◆ **EXERCISE INSTRUCTIONS**
Each line below is to be copied exactly as it appears.

*** RECORDS TO PROCESS ***

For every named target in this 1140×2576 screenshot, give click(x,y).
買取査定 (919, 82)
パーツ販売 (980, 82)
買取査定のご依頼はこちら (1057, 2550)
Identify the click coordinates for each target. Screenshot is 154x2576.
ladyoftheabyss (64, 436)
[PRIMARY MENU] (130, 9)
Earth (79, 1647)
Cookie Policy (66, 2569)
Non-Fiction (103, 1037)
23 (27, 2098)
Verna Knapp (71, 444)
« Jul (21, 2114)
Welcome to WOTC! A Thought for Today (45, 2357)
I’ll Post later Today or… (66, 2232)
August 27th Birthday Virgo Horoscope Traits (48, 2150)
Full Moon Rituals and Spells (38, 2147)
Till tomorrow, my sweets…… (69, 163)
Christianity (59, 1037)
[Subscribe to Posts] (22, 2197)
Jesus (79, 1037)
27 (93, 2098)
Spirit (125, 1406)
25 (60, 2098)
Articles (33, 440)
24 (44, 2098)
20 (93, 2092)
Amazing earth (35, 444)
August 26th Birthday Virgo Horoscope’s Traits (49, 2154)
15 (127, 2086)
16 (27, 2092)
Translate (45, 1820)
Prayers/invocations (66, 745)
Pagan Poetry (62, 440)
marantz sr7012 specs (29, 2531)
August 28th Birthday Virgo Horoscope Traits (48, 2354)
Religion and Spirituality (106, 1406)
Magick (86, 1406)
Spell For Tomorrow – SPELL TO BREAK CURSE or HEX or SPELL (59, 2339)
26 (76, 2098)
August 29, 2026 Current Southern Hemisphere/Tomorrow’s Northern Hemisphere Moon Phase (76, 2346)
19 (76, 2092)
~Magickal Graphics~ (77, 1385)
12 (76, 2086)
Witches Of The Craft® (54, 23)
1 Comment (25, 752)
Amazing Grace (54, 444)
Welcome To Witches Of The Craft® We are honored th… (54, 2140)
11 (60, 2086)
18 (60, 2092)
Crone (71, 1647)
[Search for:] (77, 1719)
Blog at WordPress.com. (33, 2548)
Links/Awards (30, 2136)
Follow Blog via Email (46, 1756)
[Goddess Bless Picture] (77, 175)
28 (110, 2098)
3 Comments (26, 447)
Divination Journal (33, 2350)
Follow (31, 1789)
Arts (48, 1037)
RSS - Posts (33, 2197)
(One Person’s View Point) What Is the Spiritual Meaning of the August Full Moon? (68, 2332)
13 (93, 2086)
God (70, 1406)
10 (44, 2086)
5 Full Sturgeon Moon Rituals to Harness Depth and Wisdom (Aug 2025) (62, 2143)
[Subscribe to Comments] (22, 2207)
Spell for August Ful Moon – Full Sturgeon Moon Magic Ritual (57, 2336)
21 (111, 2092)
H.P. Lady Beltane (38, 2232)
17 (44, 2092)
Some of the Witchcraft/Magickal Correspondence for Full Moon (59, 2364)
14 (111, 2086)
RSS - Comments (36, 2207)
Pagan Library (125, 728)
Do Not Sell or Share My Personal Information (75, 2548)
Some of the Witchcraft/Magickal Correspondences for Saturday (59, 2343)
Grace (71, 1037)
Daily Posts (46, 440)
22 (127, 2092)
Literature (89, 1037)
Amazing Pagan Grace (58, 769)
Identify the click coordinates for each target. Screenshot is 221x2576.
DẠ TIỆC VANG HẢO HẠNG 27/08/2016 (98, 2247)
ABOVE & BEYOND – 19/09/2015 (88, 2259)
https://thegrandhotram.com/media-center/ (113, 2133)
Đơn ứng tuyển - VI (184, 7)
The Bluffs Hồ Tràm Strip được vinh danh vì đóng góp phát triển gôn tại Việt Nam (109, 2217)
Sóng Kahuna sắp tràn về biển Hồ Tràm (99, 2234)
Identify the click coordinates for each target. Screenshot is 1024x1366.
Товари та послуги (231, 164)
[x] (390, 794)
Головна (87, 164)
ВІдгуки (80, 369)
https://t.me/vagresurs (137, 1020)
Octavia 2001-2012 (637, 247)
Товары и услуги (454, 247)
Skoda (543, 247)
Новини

*** End of RECORDS TO PROCESS ***

◆ **EXERCISE OUTPUT**
For every named target in this 1140×2576 screenshot, give click(x,y).
買取査定 (919, 82)
パーツ販売 (980, 82)
買取査定のご依頼はこちら (1057, 2550)
Identify the click coordinates for each target. Screenshot is 154x2576.
ladyoftheabyss (64, 436)
[PRIMARY MENU] (130, 9)
Earth (79, 1647)
Cookie Policy (66, 2569)
Non-Fiction (103, 1037)
23 (27, 2098)
Verna Knapp (71, 444)
« Jul (21, 2114)
Welcome to WOTC! A Thought for Today (45, 2357)
I’ll Post later Today or… (66, 2232)
August 27th Birthday Virgo Horoscope Traits (48, 2150)
Full Moon Rituals and Spells (38, 2147)
Till tomorrow, my sweets…… (69, 163)
Christianity (59, 1037)
[Subscribe to Posts] (22, 2197)
Jesus (79, 1037)
27 (93, 2098)
Spirit (125, 1406)
25 (60, 2098)
Articles (33, 440)
24 (44, 2098)
20 (93, 2092)
Amazing earth (35, 444)
August 26th Birthday Virgo Horoscope’s Traits (49, 2154)
15 (127, 2086)
16 (27, 2092)
Translate (45, 1820)
Prayers/invocations (66, 745)
Pagan Poetry (62, 440)
marantz sr7012 specs (29, 2531)
August 28th Birthday Virgo Horoscope Traits (48, 2354)
Religion and Spirituality (106, 1406)
Magick (86, 1406)
Spell For Tomorrow – SPELL TO BREAK CURSE or HEX or SPELL (59, 2339)
26 (76, 2098)
August 29, 2026 Current Southern Hemisphere/Tomorrow’s Northern Hemisphere Moon Phase (76, 2346)
19 (76, 2092)
~Magickal Graphics~ (77, 1385)
12 (76, 2086)
Witches Of The Craft® (54, 23)
1 Comment (25, 752)
Amazing Grace (54, 444)
Welcome To Witches Of The Craft® We are honored th… (54, 2140)
11 (60, 2086)
18 (60, 2092)
Crone (71, 1647)
[Search for:] (77, 1719)
Blog at WordPress.com. (33, 2548)
Links/Awards (30, 2136)
Follow Blog via Email (46, 1756)
[Goddess Bless Picture] (77, 175)
28 (110, 2098)
3 Comments (26, 447)
Divination Journal (33, 2350)
Follow (31, 1789)
Arts (48, 1037)
RSS - Posts (33, 2197)
(One Person’s View Point) What Is the Spiritual Meaning of the August Full Moon? (68, 2332)
13 (93, 2086)
God (70, 1406)
10 (44, 2086)
5 Full Sturgeon Moon Rituals to Harness Depth and Wisdom (Aug 2025) (62, 2143)
[Subscribe to Comments] (22, 2207)
Spell for August Ful Moon – Full Sturgeon Moon Magic Ritual (57, 2336)
21 (111, 2092)
H.P. Lady Beltane (38, 2232)
17 (44, 2092)
Some of the Witchcraft/Magickal Correspondence for Full Moon (59, 2364)
14 (111, 2086)
RSS - Comments (36, 2207)
Pagan Library (125, 728)
Do Not Sell or Share My Personal Information (75, 2548)
Some of the Witchcraft/Magickal Correspondences for Saturday (59, 2343)
Grace (71, 1037)
Daily Posts (46, 440)
22 (127, 2092)
Literature (89, 1037)
Amazing Pagan Grace (58, 769)
Identify the click coordinates for each target. Screenshot is 221x2576.
DẠ TIỆC VANG HẢO HẠNG 27/08/2016 (98, 2247)
ABOVE & BEYOND – 19/09/2015 (88, 2259)
https://thegrandhotram.com/media-center/ (113, 2133)
Đơn ứng tuyển - VI (184, 7)
The Bluffs Hồ Tràm Strip được vinh danh vì đóng góp phát triển gôn tại Việt Nam (109, 2217)
Sóng Kahuna sắp tràn về biển Hồ Tràm (99, 2234)
Identify the click coordinates for each target. Screenshot is 1024x1366.
Товари та послуги (231, 164)
[x] (390, 794)
Головна (87, 164)
ВІдгуки (80, 369)
https://t.me/vagresurs (137, 1020)
Octavia 2001-2012 (637, 247)
Товары и услуги (454, 247)
Skoda (543, 247)
Новини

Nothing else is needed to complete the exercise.